Despite early advancements, language models (LLMs) continue to face difficulties in consistently following instructions, even for what appear to be simple tasks 00:00:24.

The Evolution of the Problem

In 2022, OpenAI released InstructGPT, which was a significant step forward as the first model capable of taking and following instructions effectively 00:00:00. Early demonstrations, such as explaining the moon landing to a six-year-old, impressed many 00:00:37.

However, as developers began to integrate LLMs into more complex applications, the nature of instructions evolved 00:00:51. Prompts grew to encompass extensive information, context, constraints, and requirements, all typically crammed into a single input 00:01:02. This increased complexity highlighted the limitations of standalone LLMs for instruction following 00:01:14.

The Role of AI Agents

The need to overcome these challenges has led to the development and increased importance of AI agents 00:01:21. Unlike simple prompting, agents require more sophisticated approaches, particularly planning 00:01:24.

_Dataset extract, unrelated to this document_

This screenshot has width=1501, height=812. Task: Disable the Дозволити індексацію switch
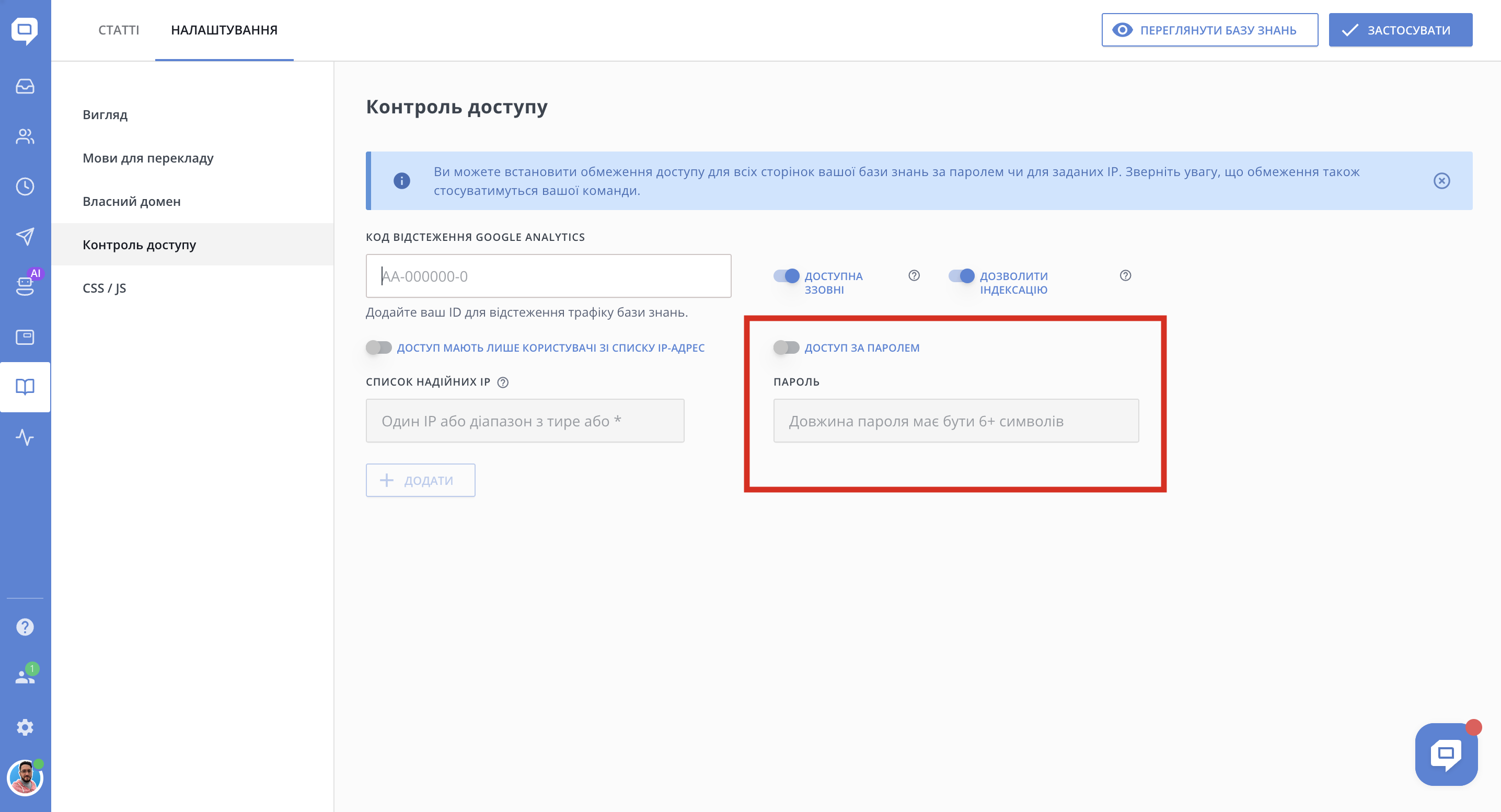tap(961, 275)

Various interpretations and implementations of AI agents exist:

• LLM as a Router Some systems route queries to specialized LLMs based on an initial routing model 00:01:53.
• Function Calling This involves providing an LLM with a list of external tools it can use to interact with APIs, the internet (e.g., Google search), or other systems 00:02:08.
• React Framework A popular framework that allows any language model to “reason in an action” by thinking, acting upon that thought, and observing the results iteratively 00:02:39. However, React processes steps one at a time without an overall look-ahead plan 00:02:58.

The Necessity of Planning

For complex tasks that are not straightforward, AI agents need planning 00:03:15. Planning involves figuring out all the necessary steps to reach a goal, enabling parallelization and improving explainability, which is often lacking in reactive systems like React 00:03:20.

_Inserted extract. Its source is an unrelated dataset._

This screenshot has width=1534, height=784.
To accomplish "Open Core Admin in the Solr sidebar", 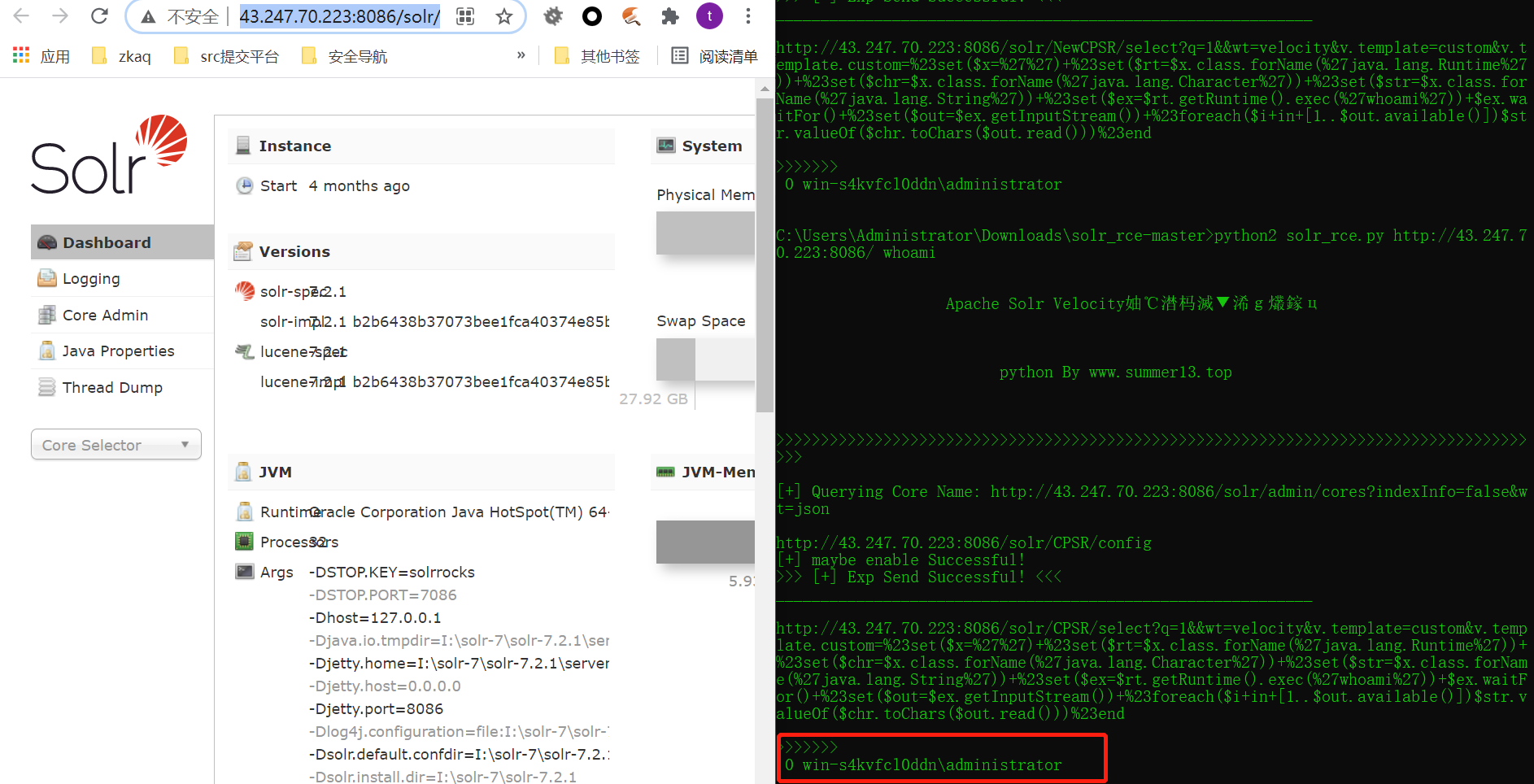I will (104, 315).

Planning can take various forms:

• Text-based planners such as Text BL-based systems like Microsoft’s Magentic One 00:03:43.
• Code-based planners utilized by agents like Small Agents from Hugging Face 00:03:50.

Dynamic Planning and Smart Execution

A key aspect of advanced planning is dynamic planning, which allows for replanning mid-process if the initial plan is no longer optimal 00:03:57.

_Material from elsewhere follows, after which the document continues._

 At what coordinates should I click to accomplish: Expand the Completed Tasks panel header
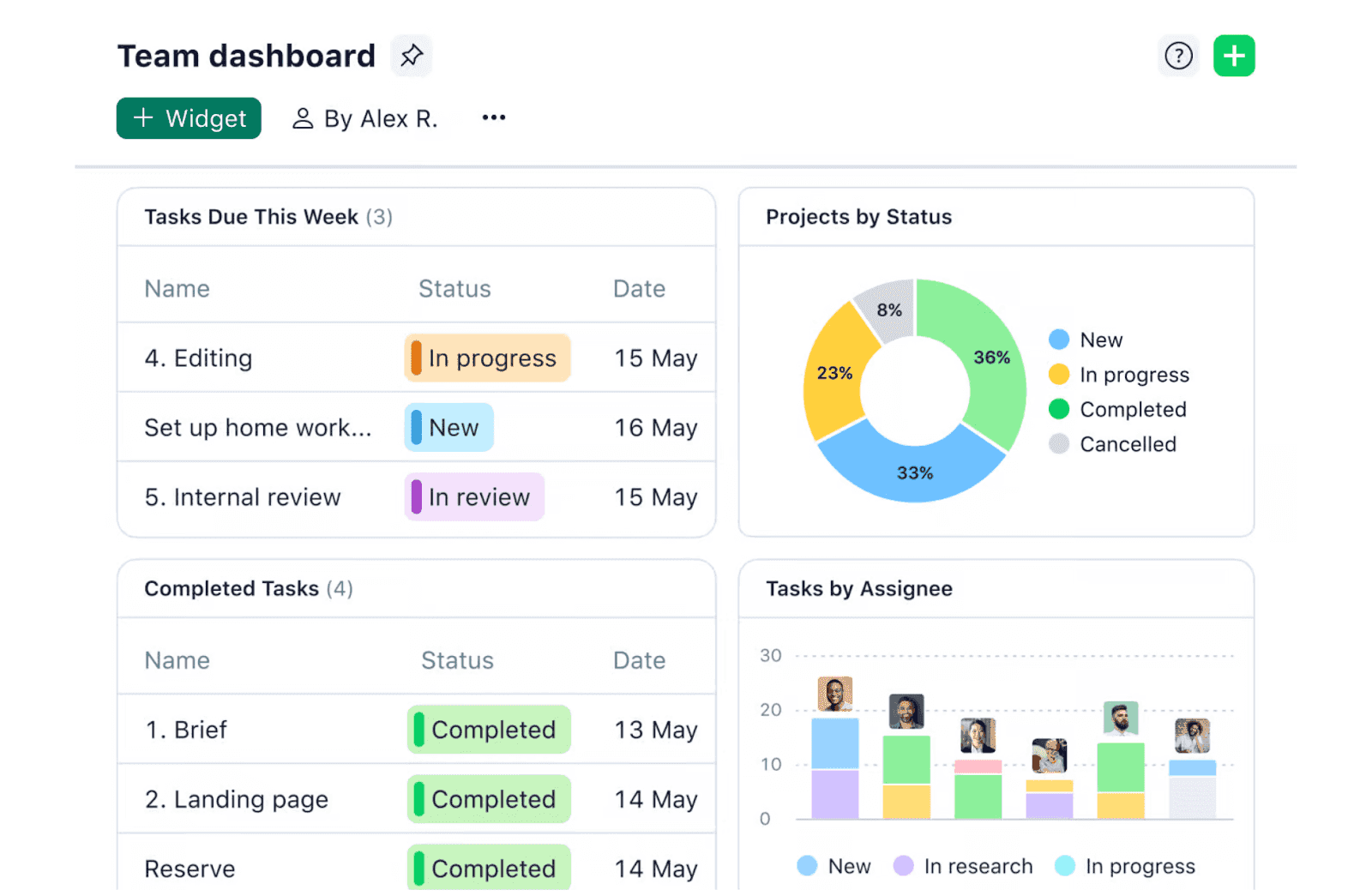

For efficiency, every planner requires an execution engine 00:04:14>. An execution engine is crucial because it can:

• Analyze dependencies between steps, facilitating parallel execution 00:04:22.
• Manage trade-offs between speed and cost, potentially using techniques like branch prediction for faster systems 00:04:29.

AI21 Mastro: A Case Study

AI21 Mastro is an example of a system that integrates both a planner and a smart execution engine to tackle instruction following 00:04:40.

In this system:

• The prompt, context, task, and requirements are separated, making validation easier 00:05:53.
• At each step, the planner and execution engine evaluate several candidate solutions, pursuing only the most promising ones for refinement 00:05:15.
• Techniques used include:
  • Best-of-N: Sampling multiple generations from an LLM with high temperature or using different LLMs 00:05:32.
  • Candidate Discarding: Eliminating unpromising candidates early to focus resources on the best options within a predefined budget 00:05:49.
  • Validation and Iteration: Continuously validating results and iteratively fixing them 00:05:59.

The execution engine can forecast expected cost, latency, and success probability for different paths, allowing the planner to choose the optimal route 00:06:15. Finally, a “reduce” step combines or selects the best results for a complete answer 00:06:30.

Results from AI21’s internal customer data show that integrating a planner and smart execution engine significantly improves performance (e.g., for GPTO 40, Cloud Sonet 3.5, or 3 Mini) and requirement satisfaction compared to single LLM calls 00:06:42. While this approach may incur higher runtime and cost, it delivers substantially higher quality 00:07:10.

Conclusion

LLMs alone are often insufficient for instruction following, especially with complex tasks 00:07:21. For simpler scenarios, direct LLM calls, tool integration, or the React framework may suffice 00:07:30. However, for highly complex tasks, adopting a planning and execution engine framework becomes essential to achieve reliable and high-quality instruction adherence 00:07:43.